A HEART LONGING FOR GOD


FEAST OF SAINT MARY MAGDALENE

Song 3:1-4; Ps 63:2-6,8-9; Jn 20:1-2,11-18

The yearning of Our Hearts for God

We pause our meditation on the journey of the children of Israel to the promised land, to celebrate the life of Mary Magdalene. The story of Mary Magdalene is an example of the transformative power of grace, made abundant for us through the life, death, and resurrection of the Son of Man. The snapshots of her life in the Gospel capture for us the three stages of our transformation or mystical journey into the mysteries of Jesus Christ. Mary came into the scene in the scripture, Lk 8:2, as one of the women attending to Jesus, from whom he cast out seven demons. Many identified her with the prostitute who came to Jesus as he was dining in the house of Simon the Pharisee, to weep at his feet in repentance. The identification may be true or not. What is certain is that Mary Magdalene had a past that made her passionately devoted to the Lord. At this first mention of her, we see her attending to the Lord and his disciples. “And the twelve were with him, and also some women who had been healed of evil spirits and infirmities: Mary, called Magdalene, from whom seven demons had come out.” It must have been a terrible experience for Mary to contain seven demons. Her deliverance made her attend to the Lord with special care.

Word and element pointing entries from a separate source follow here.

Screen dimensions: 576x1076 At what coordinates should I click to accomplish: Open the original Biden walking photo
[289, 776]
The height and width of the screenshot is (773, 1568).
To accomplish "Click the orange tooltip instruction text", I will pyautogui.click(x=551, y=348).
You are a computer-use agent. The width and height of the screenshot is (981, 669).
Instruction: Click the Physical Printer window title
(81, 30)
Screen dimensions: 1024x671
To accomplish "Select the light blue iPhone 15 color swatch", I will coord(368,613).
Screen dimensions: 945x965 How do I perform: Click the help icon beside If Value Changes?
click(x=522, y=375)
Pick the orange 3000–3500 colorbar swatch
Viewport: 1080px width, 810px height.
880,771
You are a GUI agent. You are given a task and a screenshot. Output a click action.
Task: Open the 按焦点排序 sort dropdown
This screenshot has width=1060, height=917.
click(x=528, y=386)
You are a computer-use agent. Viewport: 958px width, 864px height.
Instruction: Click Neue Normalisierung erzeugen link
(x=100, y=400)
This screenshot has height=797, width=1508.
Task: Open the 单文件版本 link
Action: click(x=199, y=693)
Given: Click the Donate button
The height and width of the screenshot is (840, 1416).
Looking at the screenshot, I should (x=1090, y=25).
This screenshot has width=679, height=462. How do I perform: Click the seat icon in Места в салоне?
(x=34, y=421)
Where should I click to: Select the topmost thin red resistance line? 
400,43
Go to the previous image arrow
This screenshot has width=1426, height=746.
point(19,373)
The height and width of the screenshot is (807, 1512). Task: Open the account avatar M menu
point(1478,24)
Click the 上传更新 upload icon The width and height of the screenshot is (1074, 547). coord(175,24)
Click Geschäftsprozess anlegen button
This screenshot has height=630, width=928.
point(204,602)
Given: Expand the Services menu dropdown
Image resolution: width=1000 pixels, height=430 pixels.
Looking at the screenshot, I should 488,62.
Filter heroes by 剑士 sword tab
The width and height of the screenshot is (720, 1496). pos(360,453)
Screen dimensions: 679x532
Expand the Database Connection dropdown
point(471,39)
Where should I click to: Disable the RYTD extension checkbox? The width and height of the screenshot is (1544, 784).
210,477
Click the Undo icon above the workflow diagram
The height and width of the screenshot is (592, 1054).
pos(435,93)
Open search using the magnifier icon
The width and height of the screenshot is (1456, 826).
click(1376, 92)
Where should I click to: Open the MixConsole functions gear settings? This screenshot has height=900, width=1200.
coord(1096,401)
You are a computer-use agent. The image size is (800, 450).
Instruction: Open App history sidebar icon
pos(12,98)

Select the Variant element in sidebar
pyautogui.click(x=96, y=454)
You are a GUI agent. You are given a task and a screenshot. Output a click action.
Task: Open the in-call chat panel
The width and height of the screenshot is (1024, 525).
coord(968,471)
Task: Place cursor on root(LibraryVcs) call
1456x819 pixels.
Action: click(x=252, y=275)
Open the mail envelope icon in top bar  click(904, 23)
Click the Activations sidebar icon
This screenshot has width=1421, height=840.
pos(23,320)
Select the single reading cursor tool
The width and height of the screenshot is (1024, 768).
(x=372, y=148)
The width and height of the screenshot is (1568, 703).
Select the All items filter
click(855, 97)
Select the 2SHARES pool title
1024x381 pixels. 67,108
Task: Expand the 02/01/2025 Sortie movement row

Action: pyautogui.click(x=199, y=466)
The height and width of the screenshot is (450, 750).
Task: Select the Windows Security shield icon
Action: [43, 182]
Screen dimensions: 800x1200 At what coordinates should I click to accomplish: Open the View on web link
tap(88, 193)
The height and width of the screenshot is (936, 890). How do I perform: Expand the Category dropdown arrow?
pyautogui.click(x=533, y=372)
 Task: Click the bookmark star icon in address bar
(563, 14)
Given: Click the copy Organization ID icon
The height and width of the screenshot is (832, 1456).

Her knowledge of the Lord grew with her constant interest and attention on the Lord. Likewise, her love and devotion to his mission. Our regular attention is a requirement for our interest in the Lord to grow. With a growing interest, we will relate every aspect of our lives to the words and teachings of the Lord. We will develop a personal interest and relationship with the Son of Man as we see the gift he is to us personally. These personal ruminations and discussions are the processes that transform us from the status of wedding attendants to brides of the heavenly groom. The passage from Songs contains the inner activities in a soul the Lord is drawing to himself. “On my bed, at night, I sought him whom my heart loves. I sought but did not find him.” The searching on the bed and in the night indicates an introspective search for the one the heart is racing towards. The night activities can only follow on a full day of sensible observances or witnessing of the activities of the Son of Man, for our hearts go back at night to what preoccupied them in day. If we follow the Lord about in the day, attending to his needs and those of his disciples like Magdalene, our night is bound to be full of thoughts of his words and actions. The remembrance in the night makes us long to encounter him spiritually. It makes us leave our repose in search of him. “So I will rise and go through the City; in the streets and in the squares, I will seek him whom my heart loves.” The search is spiritual and also manifest in everything we do.

At this stage, we readily express our longing and desire for the Lord as a sign of our growing love. We are ready to evaluate every aspect of our lives, to understand how each relates to him. We re-evaluated everything related to us in any way in the light of our growing love for him. The rising and going through the City, searching in the streets and squares, imply this. The watchmen are all that have guided or directed our decisions and actions thus far; these are recognised and reorganised for easy coming and going of the Son of Man to us and we to him. “The watchmen came upon me on their rounds in the City: ‘Have you seen him whom my heart loves? Scarcely had I passed them when I found him whom my heart loves.” We find the Lord easily in our hearts when everything is ordered well according to the word of God in our hearts. When the Lord takes the first place in our hearts, then we have become brides of the heavenly groom. “O God, you are my God, for you I long; for you my soul is thirsting. My body pines for you like a dry, weary land without water.” The psalm captures the sentiments of Mary Magdalene at the death of Jesus Christ. The love of God has transformed her into a bride, which made her want to cling to him when he called her by her name at the resurrection. “She knew him then and said to him in Hebrew, ‘Rabbuni!’—which means Master. Jesus said to her, ‘Do not cling to me, because I have not yet ascended to the Father.” These three are above all other gifts from God: faith, hope, and charity; the greatest of them is charity, for it transforms us into brides and unites us with the Son in mystical union; it united Mary to Christ.

Let us pray: O God, whose Only Begotten Son entrusted Mary Magdalene before all others with announcing the great joy of the Resurrection, grant, we pray, that through her intercession and example we may proclaim the living Christ and come to see  him reigning in your glory. Who lives and reigns with you in the unity of the Holy Spirit, God, for ever and ever.